- _ОТРЫВОК_:
Но по некоторым указаниям можно заключить, что не все собрания посвящались вопросам отвлеченной науки. В 1791 году, когда события во Франции достигли своего высшего напряжения, беседы приняли совсем другой характер. Было бы напраслиной сказать, что среди самих членов “Лунного общества” было много революционеров или даже сочувствовавших французской революции, но интерес в них к событиям во Франции, несомненно, был очень велик. Не говоря о том, что у многих там были личные друзья и знакомые, как Лавуазье, Лаплас, Бертоле и так далее, у других, как у Болтона, Уатта и Пристлея, там воспитывались дети, – всех их крайне интересовал исход этого общественного кризиса, судьба тех принципов, к которым в глубине души они не могли не чувствовать некоторой симпатии.

Неудивительно поэтому, что, несмотря на вполне “благонамеренные” политические взгляды и известную религиозность многих из них, на все “Лунное общество” в Бирмингеме смотрели как на сборище вольтерьянцев и свободных мыслителей. К тому же между ними были действительно и черные овцы: Пристлей, не стесняясь, высказывал свое сочувствие к французским делам. Вольнодумец в делах церкви и республиканец в политике, он и прежде не пользовался репутацией “благонадежного” и правоверного, особенно между духовенством. А теперь, когда в 1791 году из Парижа приехал его сын и с энтузиазмом возвестил всему обществу о торжестве новых идей, его восторг сообщился и пылкому отцу. Теперь он уже с кафедры начал громить поповство и королевскую власть и открыто вступал в диспуты с духовенством, а бордосское “Общество друзей человека” выбрало его, почти единственного из англичан, своим почетным членом. В те же дни было получено известие, конечно, не без прикрас, что сын Уатта, Джеймс, душой и телом предался революционным делам, сделался членом Якобинского клуба и даже мирил в качестве секунданта Робеспьера с Дантоном, а потом, поссорившись с главою Конвента, должен был бежать в Италию.

- _ЗАПИСАННЫЕ ДАННЫЕ_:
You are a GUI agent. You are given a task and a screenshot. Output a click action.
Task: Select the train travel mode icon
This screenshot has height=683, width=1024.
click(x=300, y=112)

- _ЗАДАНИЕ_:
Перепишите часть отрывка, начиная со слов «Но по некоторым» и заканчивая словами «чувствовать некоторой симпатии.», заменив «отвлеченной науки» на «чистой науки».

- _ОТВЕТ_:
Но по некоторым указаниям можно заключить, что не все собрания посвящались вопросам чистой науки. В 1791 году, когда события во Франции достигли своего высшего напряжения, беседы приняли совсем другой характер. Было бы напраслиной сказать, что среди самих членов “Лунного общества” было много революционеров или даже сочувствовавших французской революции, но интерес в них к событиям во Франции, несомненно, был очень велик. Не говоря о том, что у многих там были личные друзья и знакомые, как Лавуазье, Лаплас, Бертоле и так далее, у других, как у Болтона, Уатта и Пристлея, там воспитывались дети, – всех их крайне интересовал исход этого общественного кризиса, судьба тех принципов, к которым в глубине души они не могли не чувствовать некоторой симпатии.